Após dois embargos judiciais, obra do teatro de Ilhabela pode ser retomada

Acordo com MP libera a retomada das obras com reavaliações e adequação às normas legais
Obra está parada desde outubro de 2014 (Foto: Divulgação)

Foi homologado na última semana o Termo de Ajuste de Conduta (TAC) para retomada das obras do Centro de Convenções e Teatro Municipal de Ilhabela. O acordo foi firmado entre o Conselho Superior do Ministério Público do Estado de São Paulo e a prefeitura da cidade, que teve que reavaliar as condições técnicas de arquitetura e engenharia para adequar a obra às normas legais.

A construção vem sendo erguida desde 2010 e passou por duas paralisações decretadas pelo Tribunal de Justiça do Estado de São Paulo. O processo foi movido devido supostas irregularidades nos contratos com a empresa construtora, além de problemas na estrutura e nos materiais utilizados no projeto. Após as denúncias, o contrato com a Pré-engenharia foi rescindido e uma nova licitação deve ser aberta. A obra está parada desde outubro de 2014.

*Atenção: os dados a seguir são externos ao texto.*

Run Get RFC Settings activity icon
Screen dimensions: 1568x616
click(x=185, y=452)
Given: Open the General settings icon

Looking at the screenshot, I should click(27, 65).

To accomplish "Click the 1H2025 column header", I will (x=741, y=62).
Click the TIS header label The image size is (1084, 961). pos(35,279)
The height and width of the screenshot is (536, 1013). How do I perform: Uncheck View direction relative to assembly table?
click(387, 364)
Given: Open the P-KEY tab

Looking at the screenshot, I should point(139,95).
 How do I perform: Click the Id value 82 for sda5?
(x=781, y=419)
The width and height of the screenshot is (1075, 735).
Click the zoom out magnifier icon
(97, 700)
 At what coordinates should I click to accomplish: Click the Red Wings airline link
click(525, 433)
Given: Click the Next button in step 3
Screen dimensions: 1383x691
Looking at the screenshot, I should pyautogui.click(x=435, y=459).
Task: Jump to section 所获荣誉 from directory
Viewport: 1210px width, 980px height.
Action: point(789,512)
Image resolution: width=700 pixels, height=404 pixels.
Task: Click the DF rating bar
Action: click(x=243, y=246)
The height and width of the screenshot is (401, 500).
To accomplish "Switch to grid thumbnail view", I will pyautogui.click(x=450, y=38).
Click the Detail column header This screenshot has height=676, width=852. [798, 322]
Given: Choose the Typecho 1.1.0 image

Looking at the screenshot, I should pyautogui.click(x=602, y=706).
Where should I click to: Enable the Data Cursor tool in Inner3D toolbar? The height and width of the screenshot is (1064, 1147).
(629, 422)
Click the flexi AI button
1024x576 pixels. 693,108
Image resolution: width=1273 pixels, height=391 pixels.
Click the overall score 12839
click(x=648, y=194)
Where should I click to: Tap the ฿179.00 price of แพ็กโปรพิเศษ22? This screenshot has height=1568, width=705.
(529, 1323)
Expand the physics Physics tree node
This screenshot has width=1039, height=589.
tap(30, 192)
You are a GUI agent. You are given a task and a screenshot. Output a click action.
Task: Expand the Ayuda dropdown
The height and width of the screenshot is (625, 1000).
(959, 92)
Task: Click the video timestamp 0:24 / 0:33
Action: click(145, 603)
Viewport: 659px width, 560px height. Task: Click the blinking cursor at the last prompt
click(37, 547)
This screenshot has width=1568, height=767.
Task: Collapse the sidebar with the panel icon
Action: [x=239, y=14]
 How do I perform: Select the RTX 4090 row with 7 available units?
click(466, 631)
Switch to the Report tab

Na época, a justiça também determinou o afastamento e o bloqueio de bens do ex-secretário de obras da prefeitura, Flávio Miranda, e da ex-diretora Kátia Kornetoff. A acusação é de improbidade administrativa e a decisão afeta, também, a empresa Pré-Engenharia. Segundo o processo, o prejuízo aos cofres públicos já chega a R$ 2,2 milhões.

“As obras serão retomadas com o novo projeto, que conforme previsto no TAC, constam as indicações dos conselhos de Turismo e de Cultura”, declarou em nota o prefeito de Ilhabela, Antonio Colucci.

Ainda segundo ele, o novo projeto será apresentado ao Conselho Municipal de Planejamento e Desenvolvimento Socioambiental, conhecido como Conselho do Plano Diretor. Uma reunião será convocada especialmente para avaliação do projeto, com a participação dos membros da comissão responsável pelo TAC, composta por representantes do Ministério Público e prefeitura. 

Verticalização

No dia 3 de março, a Câmara Municipal aprovou o projeto que instituiu a Área Especial para o Centro de Convenções e Teatro Municipal. O documento criou especificações exclusivas para regulamentar a altura do prédio, já que a altura dos imóveis é restrita no arquipélago. Com a aprovação, a criação do terceiro pavimento foi legalizada, dando permissão para que o prédio atinja os 20 metros. Porém, outra ação que corre no judiciário pede anulação da lei municipal que amplia limites de altura.

O teatro tem um custo estimado de R$ 4,3 milhões e terá capacidade para 500 pessoas. Além de salas para convenções e eventos.